_REQUESTS_:
A. In the git patches, why does the second patch change `self.cache` from a list to a dictionary? Answer in one to three sentences.
B. Repeat the git patches between "From f71dc108987a039a32f3d6015df98d487c238026 Mon" and "insertions(+), 7 deletions(-)", inclusive.
C. Go on with the git patches from the point where they stop.

_PASSAGE_:
┌────────

From 6adc949d1b41c176d2df343116ff294c92e41c51 Mon Sep 17 00:00:00 2001
From: aditya0by0 <aditya0by0@gmail.com>
Date: Fri, 25 Apr 2025 15:23:14 +0200
Subject: [PATCH 1/6] Update .gitignore

---
 .gitignore | 8 ++++++++
 1 file changed, 8 insertions(+)

diff --git a/.gitignore b/.gitignore
index f9cb175a..af998906 100644
--- a/.gitignore
+++ b/.gitignore
@@ -167,3 +167,11 @@ cython_debug/
 /logs
 /results_buffer
 electra_pretrained.ckpt
+
+build
+.virtual_documents
+.jupyter
+chebai.egg-info
+lightning_logs
+logs
+.isort.cfg

From f71dc108987a039a32f3d6015df98d487c238026 Mon Sep 17 00:00:00 2001
From: aditya0by0 <aditya0by0@gmail.com>
Date: Fri, 25 Apr 2025 16:01:54 +0200
Subject: [PATCH 2/6] reader: add dictionary for constant lookup

---
 chebai/preprocessing/reader.py | 30 +++++++++++++++++++++++-------
 1 file changed, 23 insertions(+), 7 deletions(-)

diff --git a/chebai/preprocessing/reader.py b/chebai/preprocessing/reader.py
index 345b2567..9b244c82 100644
--- a/chebai/preprocessing/reader.py
+++ b/chebai/preprocessing/reader.py
@@ -1,4 +1,5 @@
 import os
+from itertools import islice
 from typing import Any, Dict, List, Optional, Tuple
 
 import deepsmiles
@@ -137,13 +138,16 @@ def name(cls) -> str:
     def __init__(self, *args, **kwargs):
         super().__init__(*args, **kwargs)
         with open(self.token_path, "r") as pk:
-            self.cache = [x.strip() for x in pk]
+            self.cache: Dict[str, int] = {
+                token.strip(): idx for idx, token in enumerate(pk)

└────────

_RECORDS PROVIDED_:

┌────────

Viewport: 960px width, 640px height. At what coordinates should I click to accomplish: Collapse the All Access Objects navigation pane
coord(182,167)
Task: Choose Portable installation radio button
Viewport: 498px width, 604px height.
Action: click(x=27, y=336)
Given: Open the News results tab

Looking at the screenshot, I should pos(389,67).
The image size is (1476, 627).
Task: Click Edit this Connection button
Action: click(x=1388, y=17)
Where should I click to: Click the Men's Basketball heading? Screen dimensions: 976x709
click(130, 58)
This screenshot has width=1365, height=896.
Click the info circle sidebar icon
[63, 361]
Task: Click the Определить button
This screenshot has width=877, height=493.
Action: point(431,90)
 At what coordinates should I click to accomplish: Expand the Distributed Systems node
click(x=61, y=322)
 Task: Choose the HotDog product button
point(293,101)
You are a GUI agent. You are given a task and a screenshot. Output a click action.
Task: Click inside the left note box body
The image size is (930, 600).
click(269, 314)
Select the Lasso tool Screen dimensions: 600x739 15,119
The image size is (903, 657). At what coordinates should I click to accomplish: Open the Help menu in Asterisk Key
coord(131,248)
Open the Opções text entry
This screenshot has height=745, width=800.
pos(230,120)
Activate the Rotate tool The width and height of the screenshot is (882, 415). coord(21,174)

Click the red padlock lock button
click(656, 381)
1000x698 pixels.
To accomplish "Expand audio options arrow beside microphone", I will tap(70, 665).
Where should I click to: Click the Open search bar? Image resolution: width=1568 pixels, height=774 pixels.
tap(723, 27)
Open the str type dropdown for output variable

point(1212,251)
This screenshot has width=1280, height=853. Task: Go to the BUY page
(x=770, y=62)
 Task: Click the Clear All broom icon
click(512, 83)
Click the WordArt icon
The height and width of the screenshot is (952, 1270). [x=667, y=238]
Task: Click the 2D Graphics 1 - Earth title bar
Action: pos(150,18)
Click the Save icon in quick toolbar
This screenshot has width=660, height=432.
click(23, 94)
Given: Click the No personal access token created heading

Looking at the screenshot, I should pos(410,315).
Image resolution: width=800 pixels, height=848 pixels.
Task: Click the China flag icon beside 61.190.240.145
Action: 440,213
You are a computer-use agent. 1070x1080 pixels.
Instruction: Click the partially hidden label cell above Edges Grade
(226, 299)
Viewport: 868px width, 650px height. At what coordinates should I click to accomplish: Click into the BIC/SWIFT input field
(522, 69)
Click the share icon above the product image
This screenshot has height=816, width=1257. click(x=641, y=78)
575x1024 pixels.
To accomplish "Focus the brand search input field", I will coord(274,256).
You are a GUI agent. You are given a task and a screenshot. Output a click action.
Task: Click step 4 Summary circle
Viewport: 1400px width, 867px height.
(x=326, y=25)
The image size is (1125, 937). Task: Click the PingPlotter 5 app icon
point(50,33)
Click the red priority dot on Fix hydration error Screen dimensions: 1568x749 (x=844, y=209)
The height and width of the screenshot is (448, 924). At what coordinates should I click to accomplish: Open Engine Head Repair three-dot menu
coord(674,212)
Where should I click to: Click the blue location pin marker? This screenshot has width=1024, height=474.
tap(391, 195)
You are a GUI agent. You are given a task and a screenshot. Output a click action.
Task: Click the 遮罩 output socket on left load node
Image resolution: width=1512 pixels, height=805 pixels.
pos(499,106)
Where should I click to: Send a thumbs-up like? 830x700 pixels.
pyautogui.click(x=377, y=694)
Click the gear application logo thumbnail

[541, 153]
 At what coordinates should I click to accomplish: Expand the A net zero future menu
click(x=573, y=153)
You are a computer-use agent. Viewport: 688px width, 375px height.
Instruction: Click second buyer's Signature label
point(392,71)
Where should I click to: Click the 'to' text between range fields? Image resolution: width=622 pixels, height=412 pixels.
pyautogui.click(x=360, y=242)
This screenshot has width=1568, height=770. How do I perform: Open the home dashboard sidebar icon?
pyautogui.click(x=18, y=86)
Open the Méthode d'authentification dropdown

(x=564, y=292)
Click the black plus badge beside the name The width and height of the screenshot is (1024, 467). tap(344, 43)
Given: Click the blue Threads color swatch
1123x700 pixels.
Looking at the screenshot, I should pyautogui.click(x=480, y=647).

└────────

_OUTPUTS IN ORDER_:
A. The subject line of the second patch, "reader: add dictionary for constant lookup," gives the reason: the dictionary allows constant lookup. The new `self.cache` maps each stripped token to its index from `enumerate(pk)` and replaces the earlier list of stripped tokens.

B.
From f71dc108987a039a32f3d6015df98d487c238026 Mon Sep 17 00:00:00 2001
From: aditya0by0 <aditya0by0@gmail.com>
Date: Fri, 25 Apr 2025 16:01:54 +0200
Subject: [PATCH 2/6] reader: add dictionary for constant lookup

---
 chebai/preprocessing/reader.py | 30 +++++++++++++++++++++++-------
 1 file changed, 23 insertions(+), 7 deletions(-)

C.
+            }
+        self._loaded_tokens_count = len(self.cache)
 
     def _get_token_index(self, token: str) -> int:
         """Returns a unique number for each token, automatically adds new tokens."""
         if not str(token) in self.cache:
-            self.cache.append(str(token))
-        return self.cache.index(str(token)) + EMBEDDING_OFFSET
+            self.cache[(str(token))] = len(self.cache) - 1  # as index begins from 0
+        return self.cache[str(token)] + EMBEDDING_OFFSET
 
     def _read_data(self, raw_data: str) -> List[int]:
         """
@@ -161,10 +165,22 @@ def on_finish(self) -> None:
         """
         Saves the current cache of tokens to the token file. This method is called after all data processing is complete.
         """
-        with open(self.token_path, "w") as pk:
-            print(f"saving {len(self.cache)} tokens to {self.token_path}...")
-            print(f"first 10 tokens: {self.cache[:10]}")
-            pk.writelines([f"{c}\n" for c in self.cache])
+        print(f"first 10 tokens: {list(islice(self.cache, 10))}")
+
+        total_tokens = len(self.cache)
+        if total_tokens > self._loaded_tokens_count:
+            print("New tokens added to the cache, Saving them to token file.....")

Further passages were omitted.